• [Passage]
────────────────────
Normally, this requires a minimum of three years practical experience in petroleum engineering or petroleum production geology, with at least one year of such experience being in the estimation and evaluation of reserves, and either a bachelors or advanced degree in petroleum engineering, geology or other discipline of engineering or physical science from a college or university of recognized stature, or the equivalent thereof from an appropriate government authority or professional organization.

Larger offices of the Company also employ a Regional Reserves Coordinator (RRC) who supervises the local QREs. The RRC is usually a senior QRE that has the primary responsibility for coordinating and submitting reserves information to senior management.
────────────────────
• [Dataset content]
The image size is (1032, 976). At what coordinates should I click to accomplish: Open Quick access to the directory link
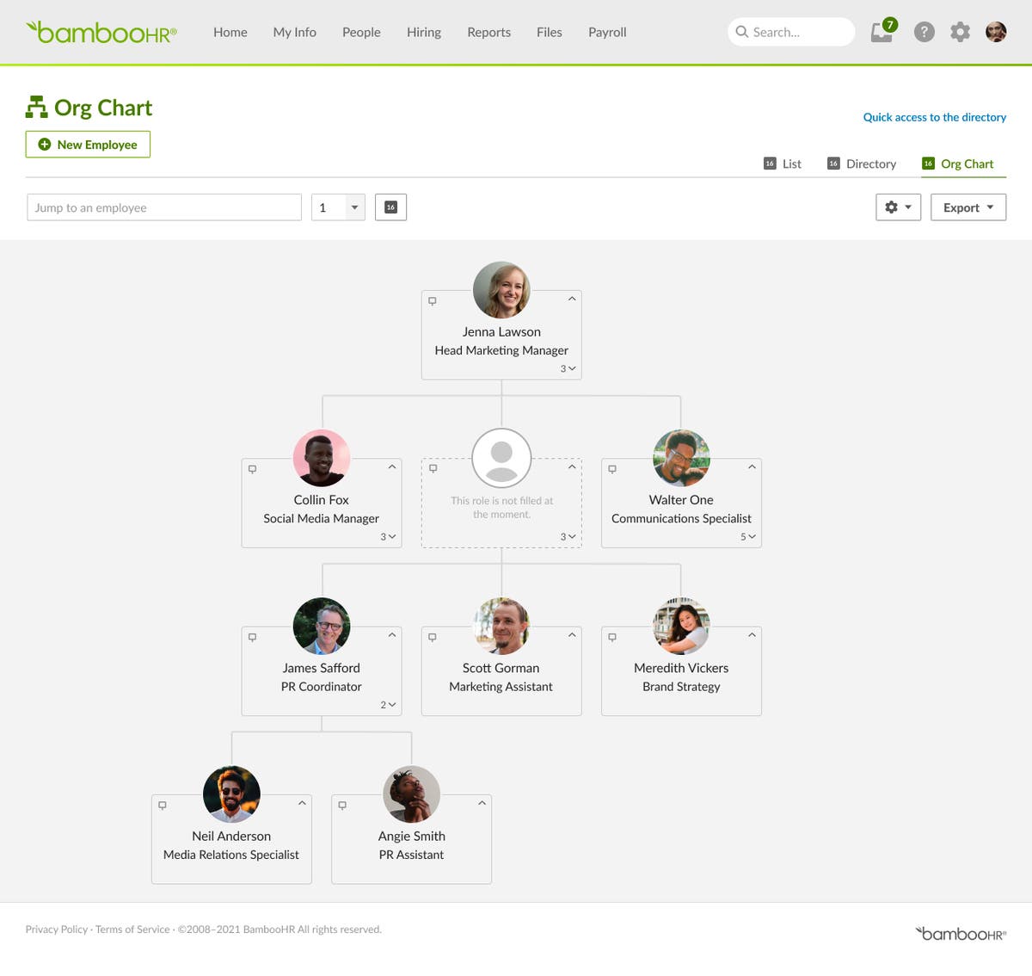coord(934,117)
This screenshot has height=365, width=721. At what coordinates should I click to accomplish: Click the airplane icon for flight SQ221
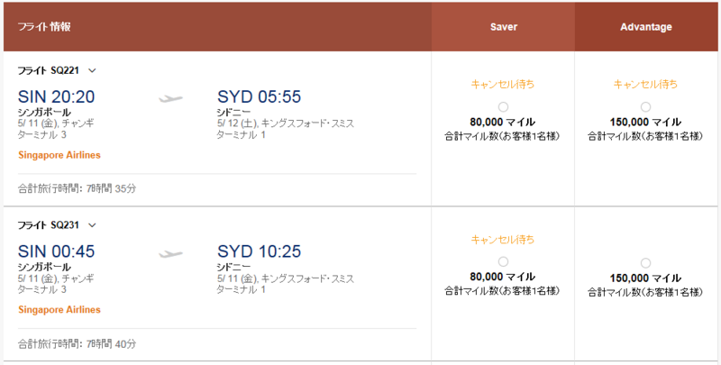pyautogui.click(x=170, y=98)
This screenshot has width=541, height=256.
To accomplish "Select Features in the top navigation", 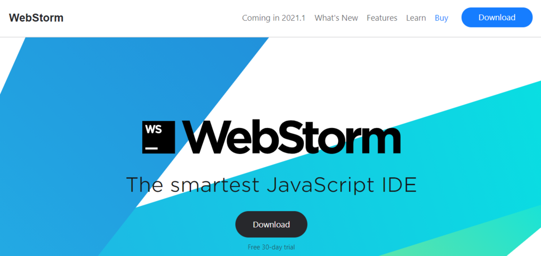I will (x=381, y=18).
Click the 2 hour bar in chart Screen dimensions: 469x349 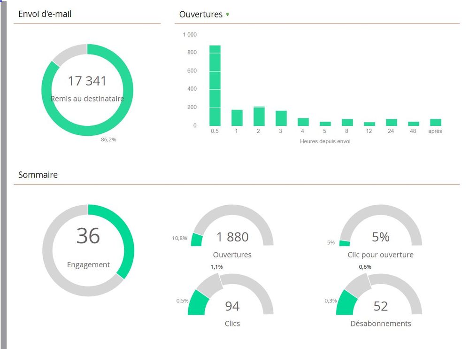tap(259, 116)
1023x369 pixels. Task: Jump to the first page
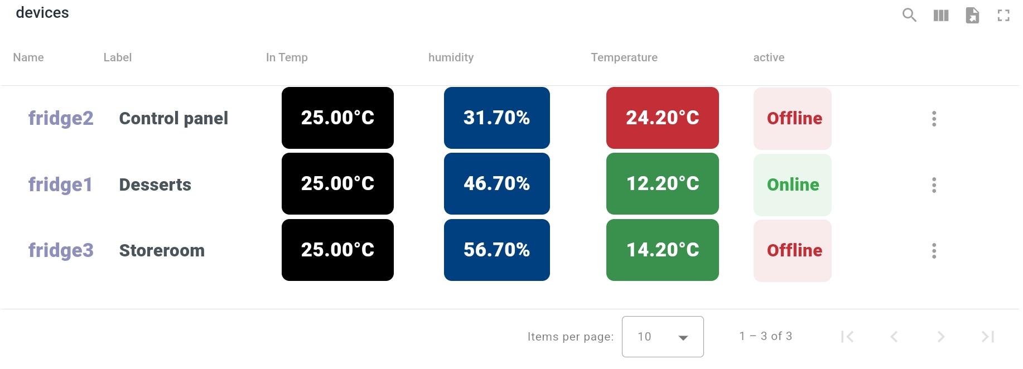[847, 337]
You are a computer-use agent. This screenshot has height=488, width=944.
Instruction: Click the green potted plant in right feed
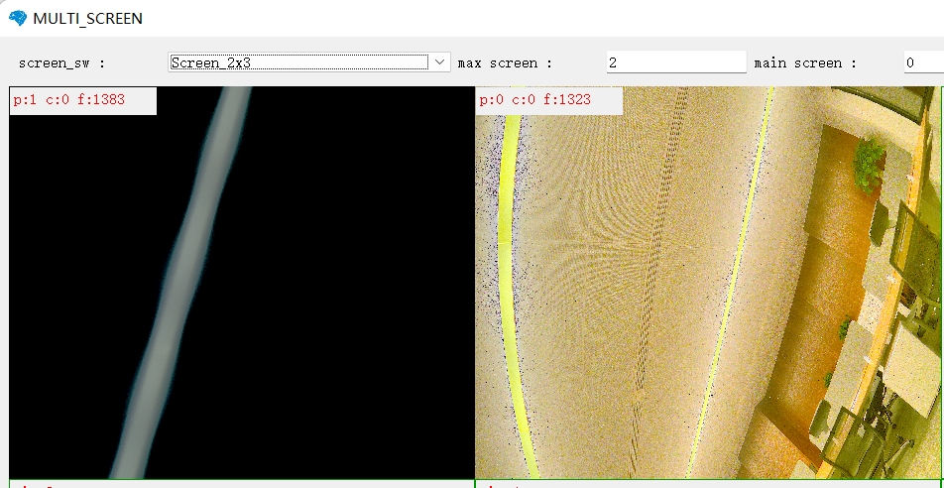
────────────────────
• [Short task 1]
In the passage on petroleum reserves staff, what is the primary responsibility of the Regional Reserves Coordinator?
• [Short task 2]
Retype the passage on petroleum reserves staff between "Normally, this requires" and "or professional organization.", inclusive.
• [Short task 3]
Write what comes next in the passage on petroleum reserves staff, starting after its final sentence.

• [Final result 1]
Coordinating and submitting reserves information to senior management.

• [Final result 2]
Normally, this requires a minimum of three years practical experience in petroleum engineering or petroleum production geology, with at least one year of such experience being in the estimation and evaluation of reserves, and either a bachelors or advanced degree in petroleum engineering, geology or other discipline of engineering or physical science from a college or university of recognized stature, or the equivalent thereof from an appropriate government authority or professional organization.

• [Final result 3]
The Company’s QREs maintain files containing pertinent data regarding each significant reservoir. Each file includes sufficient data to support the calculations or analogies used to develop the values. Examples of data included in the file, as appropriate, include: production histories; pertinent drilling and workover histories; bottom hole pressure data; volumetric, material balance, analogy or other pertinent reserve estimation data; production performance curves; narrative descriptions of the methods and logic used to determine reserves values; maps and logs; and a signed copy of the conclusion of the QRE stating, that in their opinion, the reserves have been calculated, reviewed, documented and reported in compliance with the regulations and guidelines contained in the reserves training manual. The Company’s reserves are maintained in an industry recognized reservoir engineering software system, which has adequate access controls to avoid the possibility of improper manipulation of data. When reserves calculations are completed by QREs and appropriately reviewed by RRCs and the Manager, the conclusions are reviewed and discussed with the head of the Company’s exploration and production business and other senior management as appropriate. The Company’s Controller’s department is responsible for preparing and filing reserves schedules within the Form 10-K report.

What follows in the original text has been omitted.